03 Jul

Do numbers work?

Just a quickie [insert lewd comment here], but do numbers in ads or sales pitches work?

I say this as I heard someone stand up and tout the benefits of their forthcoming webinar, that was going to be made available to one billion people, for free.
This was followed with ‘and you don’t want to be the billionth and one person’.
Notwithstanding that ‘the billionth and one person’ is a really clunky phrase to fit into a quick presentation
I always have huge reservations over the word ‘free’: my first thought is ‘why is it free? What’s in it for the person offering it? What will I be asked to buy into later?’

This isn’t my main issue, though. My main issue is with ‘one billion people’. It’s such a vast, incomprehensible number – certainly in the context of offering that many webinars – that it doesn’t seem plausible, and my brain just inserts a blank there… then hears all of the other words.

I find this, in general, with advertising that drops figures into the mix (bar ads for financial services, obviously).
If a broadband company offers ‘up to a 77% increase in connection speed over other providers’ I just read the words ‘increase in connection speed’. The ‘77%’ is a blank as there are too many variables in it: compared to which providers? All of them? At what times of day?

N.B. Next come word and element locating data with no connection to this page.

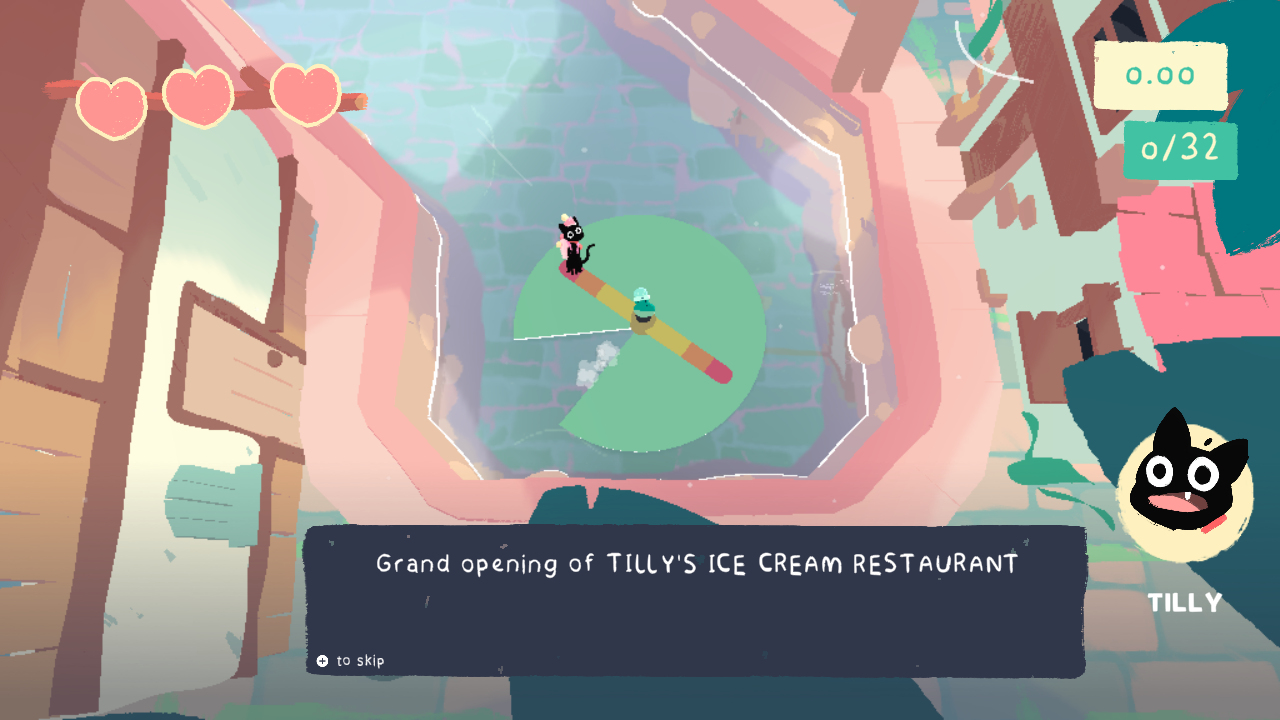1280x720 pixels.
Task: Select the grand opening announcement text
Action: pos(695,564)
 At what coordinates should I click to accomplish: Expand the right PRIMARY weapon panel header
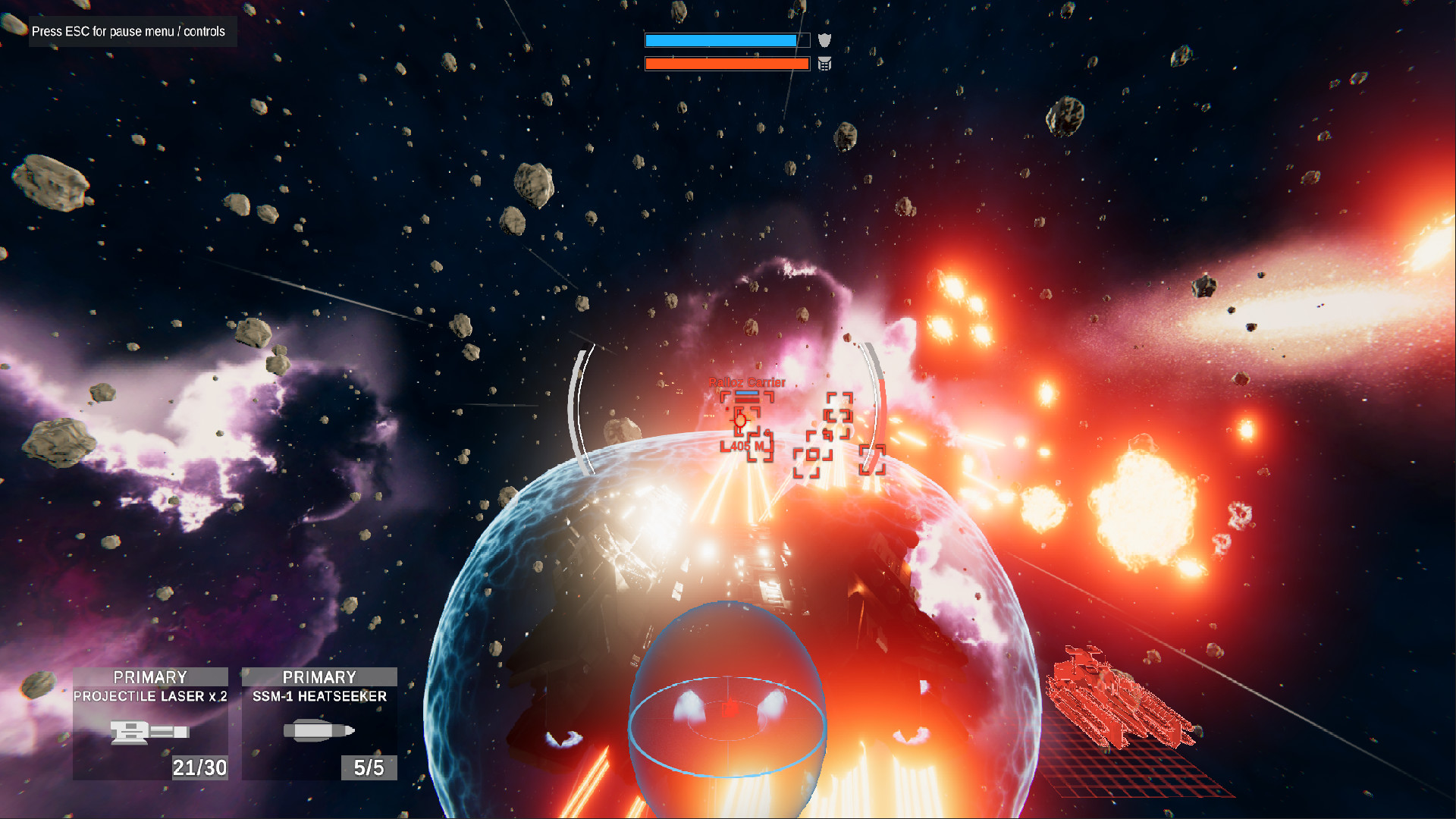coord(319,676)
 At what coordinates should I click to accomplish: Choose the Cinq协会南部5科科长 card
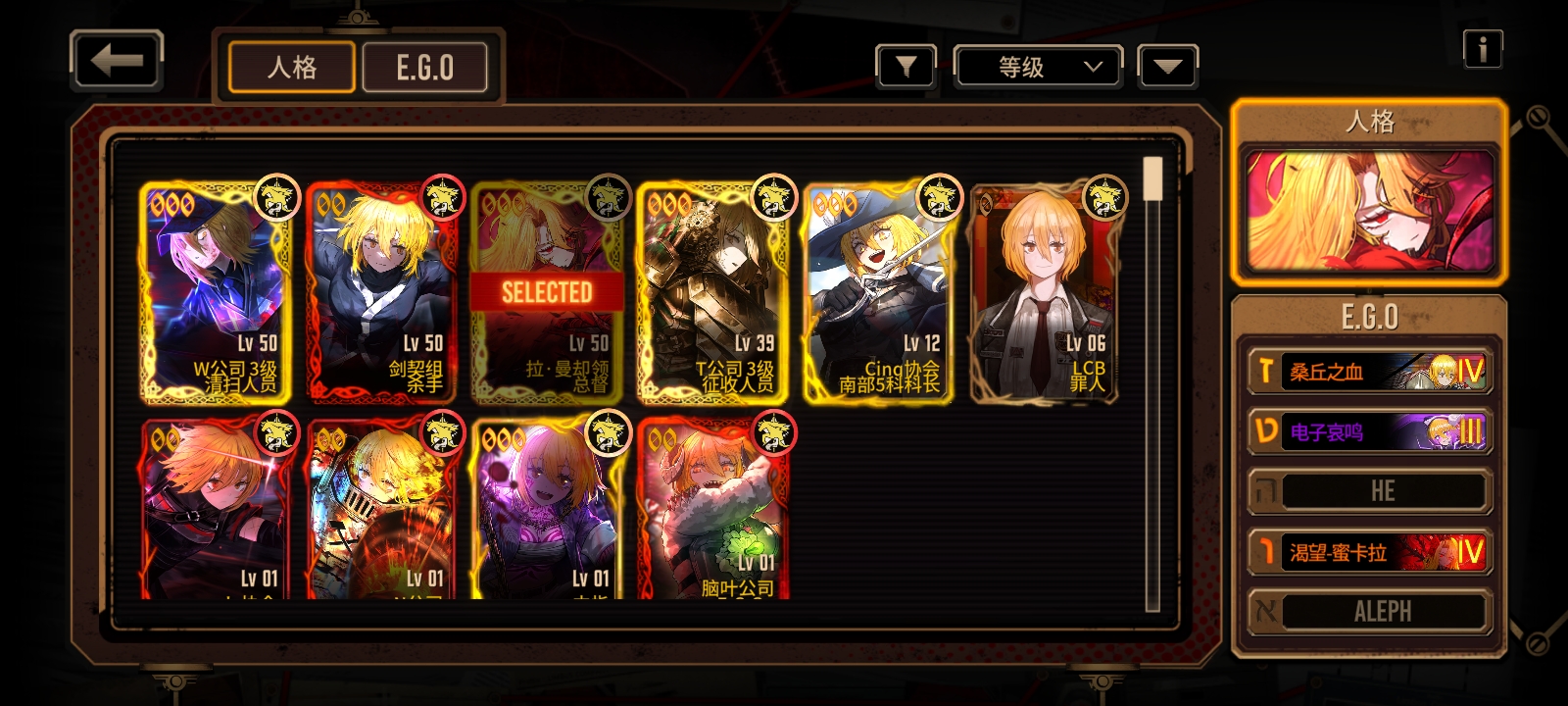[x=879, y=292]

In which counties/cities/locales?
Moreover, this statistic appears in an advert which we know is trying to sell us into a service. What’s the likelihood of the figure coming from the company’s own, in-house survey – skewed for advertising purposes – Vs a completely independent survey from an outside company? (or maybe an independent survey with leading questions…)

The same goes for ads like Colgate’s: ‘9 out of 10 dentists who tried it, would recommend it’.
How many dentists were surveyed? Were they all just from one area? Were they all from the same dental practice?? Did they just survey dentists until the got they right
Again, it’s a statistic created with the specific aim of selling you into a product – it can be fiddled any which way to get it right. This is why I simply don’t hear the ‘9 out of 10′ bit: it’s a blank to me. Ironically, I actually use Colgate, but it has b*gger all to do with dentists’ recommendations.

All of this demonstrates a fairly obvious point, coming from me: I like writing strong, emotive copy that moves people to action. I’m not a fan of plonking (clearly engineered) stats into a campaign in the hope that people are stupid enough to believe them.

Not sure what everyone else’s thoughts are, on this – I’d be interested to know.